** Required action **
I need an exact copy of the lines from the one containing "Click manager name Diego Simeone" through the end of the records, without any pictures.

** Excerpted records **
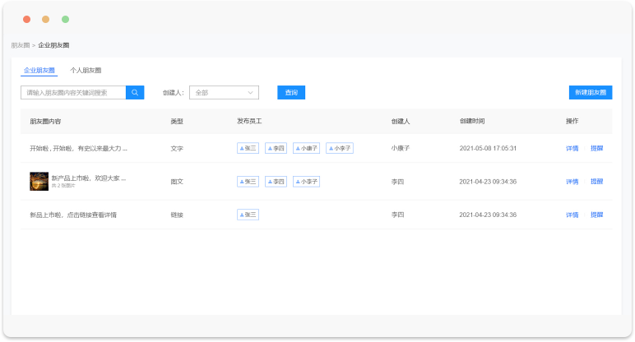The height and width of the screenshot is (342, 635).
Task: Open 详情 for the 图文 type post
Action: click(x=572, y=182)
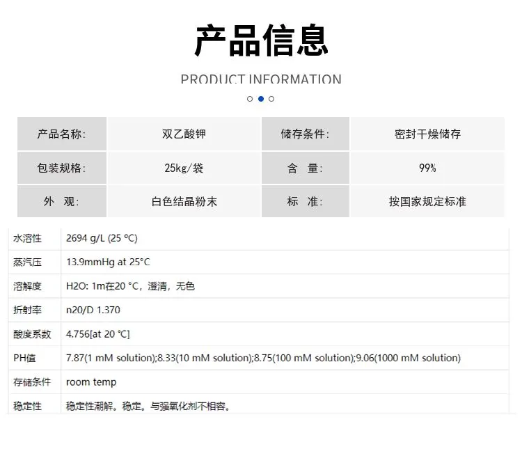This screenshot has width=522, height=456.
Task: Select the 蒸汽压 row 13.9mmHg text
Action: 108,262
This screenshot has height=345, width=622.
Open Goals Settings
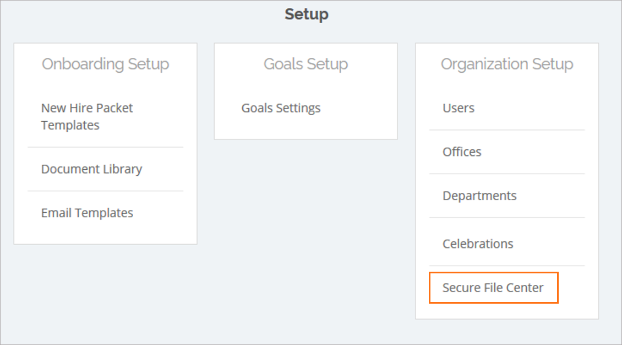pos(281,108)
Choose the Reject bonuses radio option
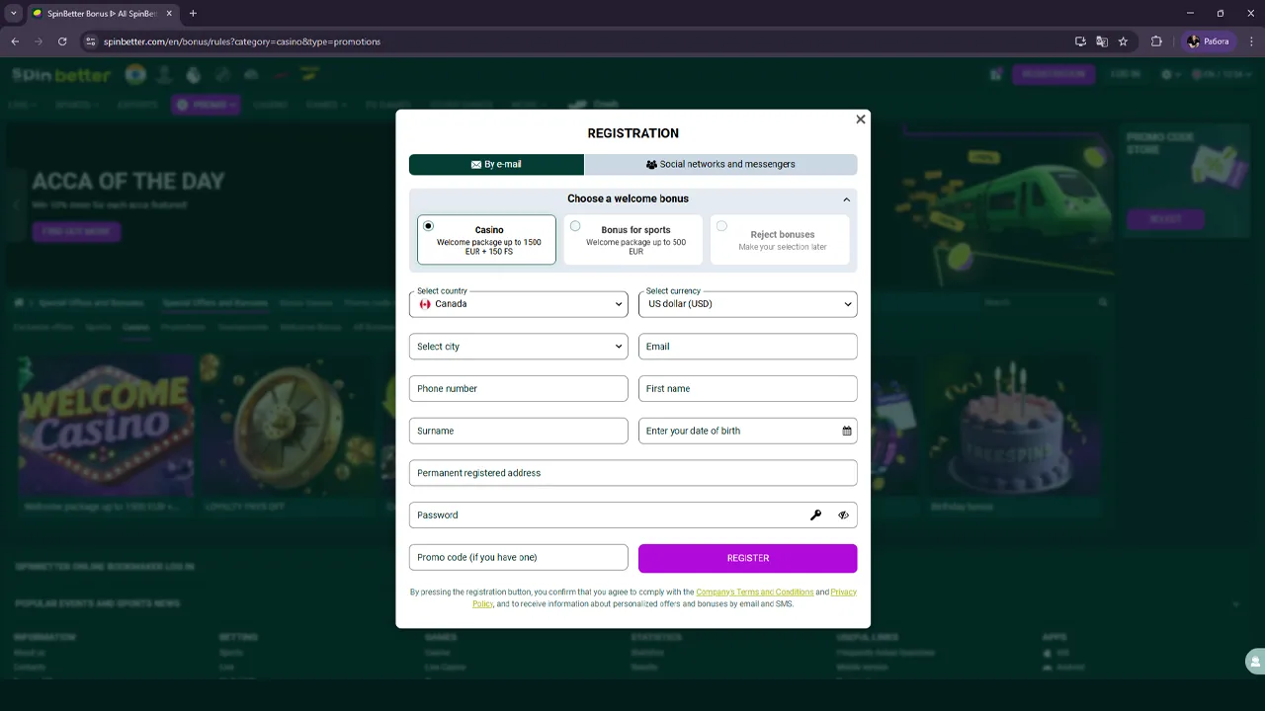The image size is (1265, 711). point(721,226)
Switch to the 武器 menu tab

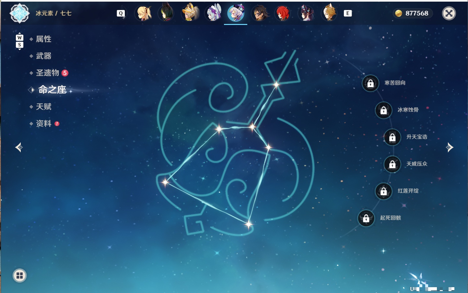click(43, 56)
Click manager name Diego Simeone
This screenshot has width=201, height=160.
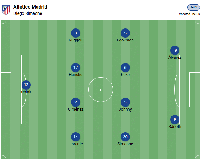pos(28,13)
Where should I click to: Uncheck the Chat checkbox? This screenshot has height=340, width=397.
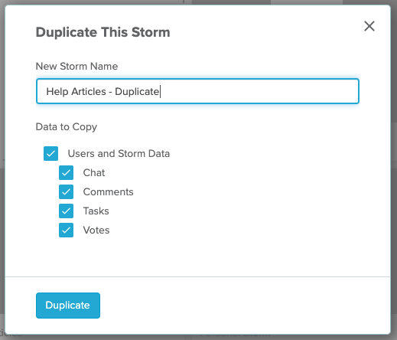pyautogui.click(x=66, y=173)
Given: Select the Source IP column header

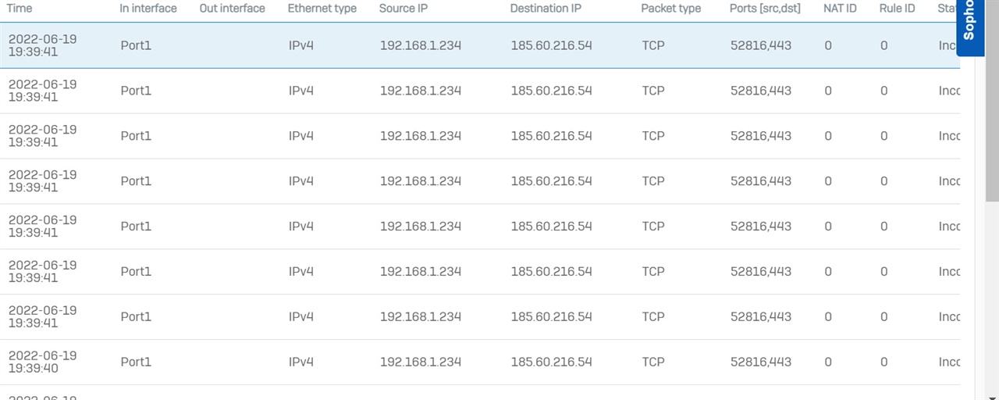Looking at the screenshot, I should click(x=404, y=9).
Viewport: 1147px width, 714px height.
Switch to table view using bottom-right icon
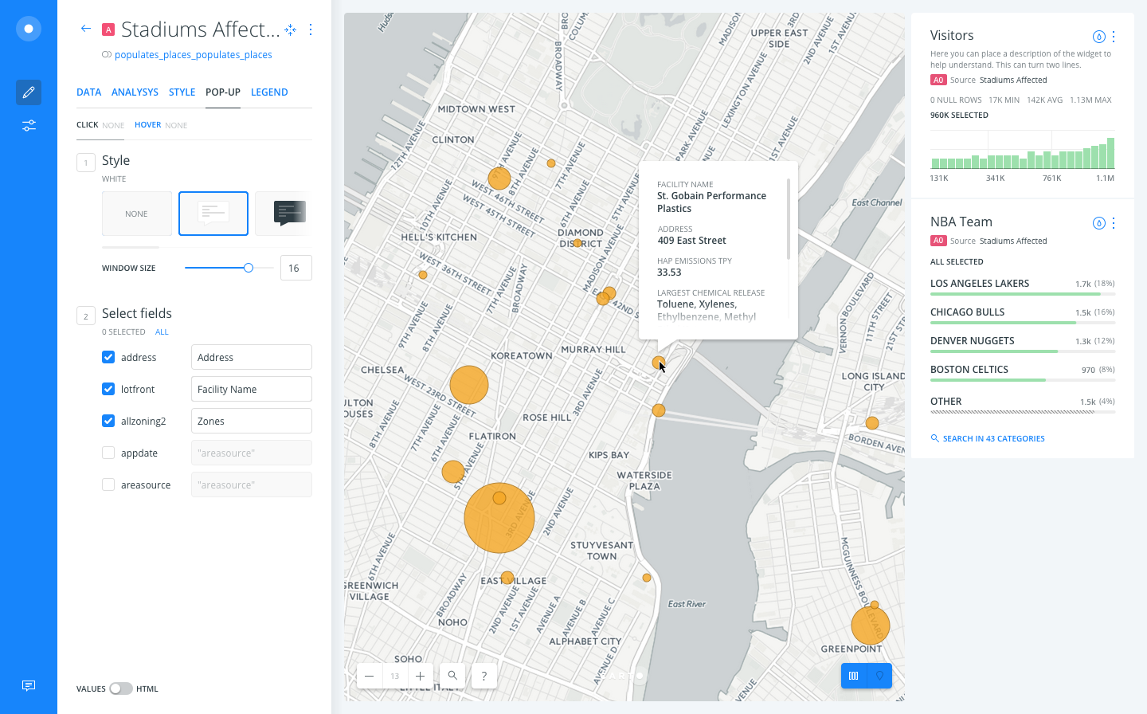[854, 675]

** Response for this exercise **
Click manager name Diego Simeone
This screenshot has width=201, height=160.
pos(28,13)
Where should I click to: Uncheck the Chat checkbox? This screenshot has height=340, width=397.
pyautogui.click(x=66, y=173)
Given: Select the Source IP column header

Looking at the screenshot, I should click(x=404, y=9).
Viewport: 1147px width, 714px height.
Switch to table view using bottom-right icon
[854, 675]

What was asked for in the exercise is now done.